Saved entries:
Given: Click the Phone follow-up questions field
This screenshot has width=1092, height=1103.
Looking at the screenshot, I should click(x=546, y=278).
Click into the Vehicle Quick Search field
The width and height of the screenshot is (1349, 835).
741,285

Assignment: The data above, all of it, needs to be output exactly as written.

Result:
Given: Click the Phone follow-up questions field
This screenshot has width=1092, height=1103.
Looking at the screenshot, I should click(x=546, y=278).
Click into the Vehicle Quick Search field
The width and height of the screenshot is (1349, 835).
741,285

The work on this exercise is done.